Petaluma's historic neighborhoods — downtown, A Street, Western — are full of homes that look untouched and have wiring that wasn't. Modernizing the electrical without tearing apart plaster walls and original millwork takes a different approach. Here's what we do.
Start with a non-invasive assessment
We open the panel, look at a few representative receptacle boxes, and check the attic and basement for visible wiring. From that we can usually map what's where without opening any walls.
Wire-fishing techniques that save plaster
Modern fish-tape and rod kits, wire-pulling lubricant, and patient routing through stud and plate cavities let us replace most circuits without cutting plaster. When we do have to access, we cut clean, plaster-friendly squares that a finisher can patch invisibly.

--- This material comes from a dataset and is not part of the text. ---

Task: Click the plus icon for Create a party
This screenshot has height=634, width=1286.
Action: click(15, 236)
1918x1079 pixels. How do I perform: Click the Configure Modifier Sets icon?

Panel placement and service entrance
Older Petaluma homes often have the panel in awkward spots — basement stair, kitchen pantry, an exterior porch. Code allows the panel to stay if it meets working-clearance rules. Sometimes a relocation makes sense; sometimes it's better to leave the panel and add a sub-panel where new circuits land.
Period-appropriate fixtures and devices
Black or brass switch plates, push-button dimmers, period-style sconces — they all exist and they all meet current code. We work with several local restoration suppliers and can spec fixtures that suit a 1900s farmhouse or a 1920s bungalow without looking like Home Depot trim.
When a whole-home rewire makes sense
If the wiring is mostly knob-and-tube, the panel is undersized, and the family is doing a renovation anyway — bundle them. The cost of doing the rewire during the remodel is much lower than coming back later. We've done this on 1900s Petaluma homes more than once.